Les habitants de ce petit village ardennais sont inquiets

HERBEUMONT À partir du 1er février, le centre de vacances Les Fourches devrait accueillir jusqu’à 400 demandeurs d’asile. Nous avons rencontré Dominique Nédée, l’administrateur-délégué de l’ASBL qui gère ce centre. Il admet que la situation financière n’est pas brillante et que la mise à disposition des installations pour accueillir des réfugiés est une aubaine. Neuf personnes y travaillent à temps plein. Emmanuel Sindayiheruba, directeur du centre d’accueil de Fraipont, visite les lieux.

Il parrainera le nouveau centre. “La Croix-Rouge engagera une trentaine de personnes pour encadrer les demandeurs d’asile”, déclare-t-il, “on aura besoin d’infirmiers, d’éducateurs, d’assistantes sociales et de personnel administratif. Il faudra aussi penser à scolariser les enfants dans le centre car l’école du village ne pourra pas assumer cette tâche.”

Dans le village, les habitants sont inquiets. Tout en se défendant de tout racisme ou de xénophobie, ils voient d’un mauvais œil l’arrivée de 400 personnes dans un village qui en compte à peine plus. Ils craignent que les touristes ne se trouvent une autre destination.

Nicolas Verbeeck, le patron de l’hôtel La Châtelaine, nous fait part de ses craintes : “Les Fourches sont sous perfusion depuis 20 ans. Cette ASBL a été artificiellement maintenue en vie. Si physiquement il n’y a pas de différence avec les résidents habituels, le pouvoir d’achat des réfugiés les cantonnera dans le site des Fourches”.

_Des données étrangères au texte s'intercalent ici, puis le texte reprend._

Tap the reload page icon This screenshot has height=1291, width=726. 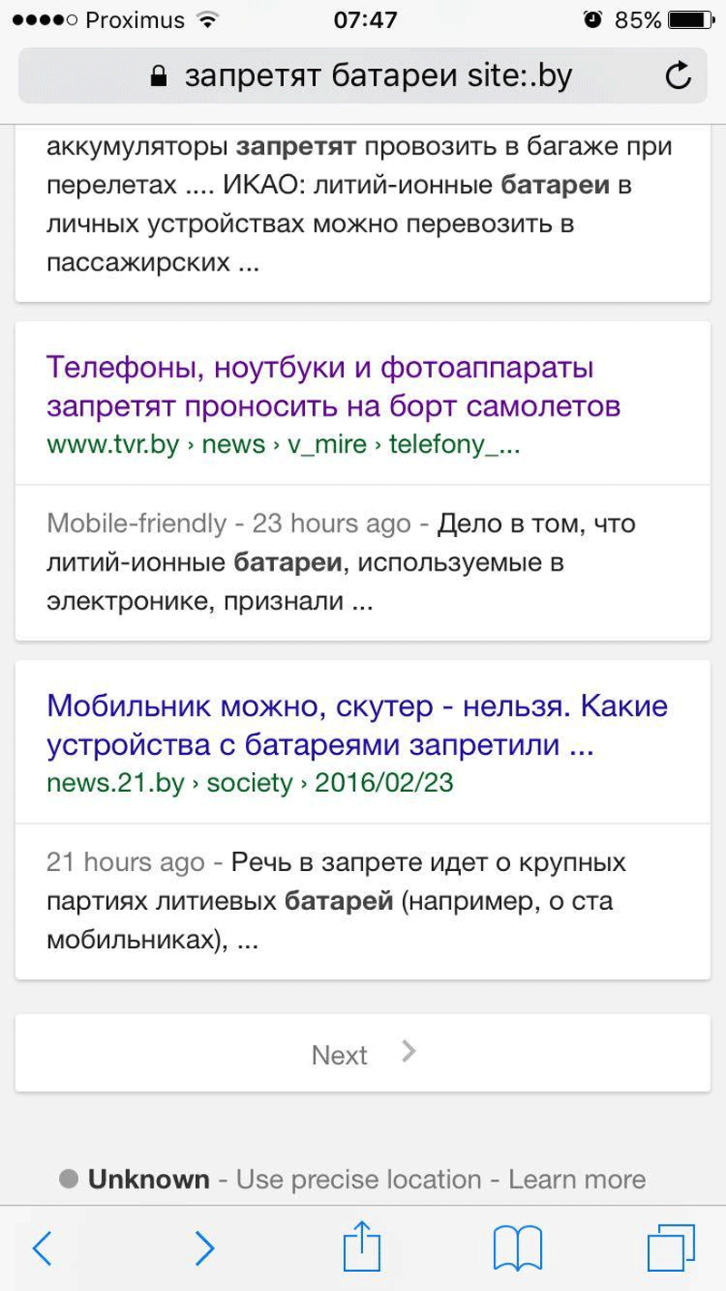(678, 76)
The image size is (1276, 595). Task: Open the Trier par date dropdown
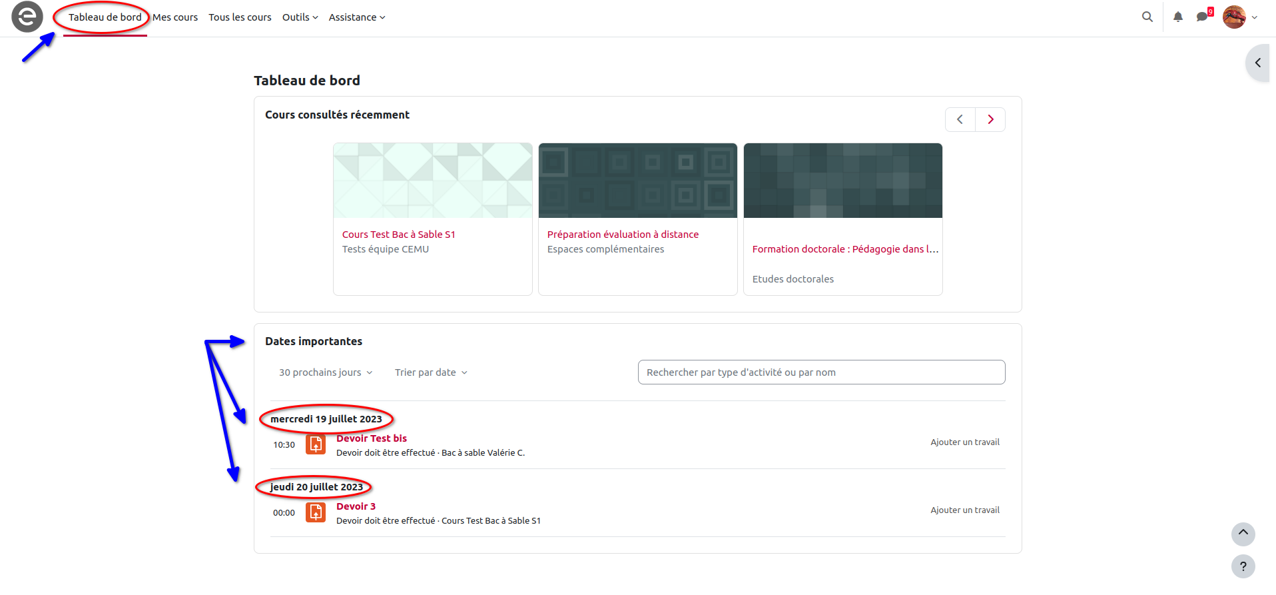[x=431, y=372]
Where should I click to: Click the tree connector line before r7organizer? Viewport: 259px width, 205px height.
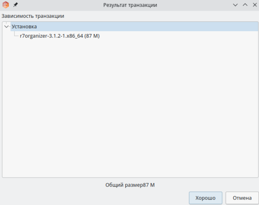click(16, 35)
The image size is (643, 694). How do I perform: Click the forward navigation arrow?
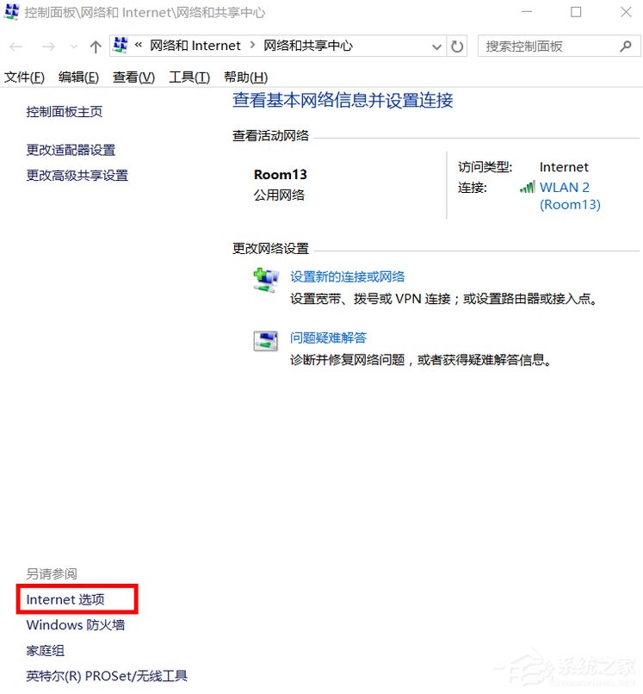tap(48, 46)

Le boucher J.-C. Protin et le boulanger Wilfried Picard ne s’attendent pas à profiter de cette arrivée. Ce dernier se pose des questions : “Lors de la réunion, on nous avait dit que le commerce local serait prioritaire; maintenant, on nous annonce qu’il faut soumissionner” . Au café Au Bon Coin, dans le centre du village, Armand, Ange, Billy et la patronne, Isabelle, commentent la nouvelle situation : “On a un village de touristes et on nous amène ça (sic). Cela n’apportera rien du tout. Nous sommes inquiets; avant, on laissait notre porte ouverte”. Billy semble résigné : “Une pétition n’y changera rien, de toute façon c’est trop tard.”

En cette période difficile sur le plan communautaire, il y a quand même un souffle positif. “On n’a pas de problème avec les Flamands ici. Sans eux on pourrait fermer boutique” , insiste Isabelle.